Once at the race, more than one person mentioned that I didn’t look so good.  Because of Canadian route finding, a longer than usual registration line, and a dispute as to whether or not I had pre-purchased a number plate, I had basically no time for a warm-up lap, instead loping down to the start line and waiting for what would come.  I didn’t feel good, but I also didn’t feel bad.  The sun was cresting over…..Suncrest(hmm), and I was no longer cold.  The regular pre-race jitters were gone due to a conveniently low expectation of my performance.  And when they started us, I grabbed a comfortable gear and went.  Soon my heart rate was up and I was pedaling along.  I had managed a front half start which was pretty good,  and I found that I was actually picking off a couple guys as the laps ticked by.  Not scorching the course by any means, but feeling okay.  Whenever I sensed somebody behind me, I was gracious enough to wave them through.  I didn’t want my delusions of grandeur getting in the way of their strong mid pack finish.  Things were going great and I could see that I was on the verge of catching the back of the pack.  If I couldn’t have a strong finish, I was at least hoping to say, that even though I was sick, I managed to lap a couple guys.  All hopped up on mediocrity, I took a bad line on the singletrack and heard the black call of the burped tire.  With it’s associated belch of filth emptying all my Stan’s onto the ground.  Riding, I was maybe 90 seconds from the finish.  Walking, It was more like 5-10 minutes.  And so I walked.  Being re-passed by every chubby dude on a mountain bike I had overtaken before, and a even more that had been hot on my tail throughout the race.  As I walked up the final climb, I noticed Ryan Hamilton had suffered a similar fate(albeit with far more expensive tires than mine).  They were holding the podium ceremony before I crossed the line.
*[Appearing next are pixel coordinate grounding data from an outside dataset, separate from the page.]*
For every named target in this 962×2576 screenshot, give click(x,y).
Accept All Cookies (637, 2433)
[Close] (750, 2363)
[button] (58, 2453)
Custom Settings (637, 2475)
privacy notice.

Graciously Race Organizer Matt Ohran shook my hand as I crossed the line, and I had the pride of knowing that even walking and sick, I had earned valuable pack points for my Clammy Chamois team.

That is, until I checked the results online this morning and noticed that I was not listed as a participant.  Not even DFL.

To add insult to misery, I also spent the remainder of the weekend in a continual ache, sweat, shiver cycle.  Praying for death on several occasions.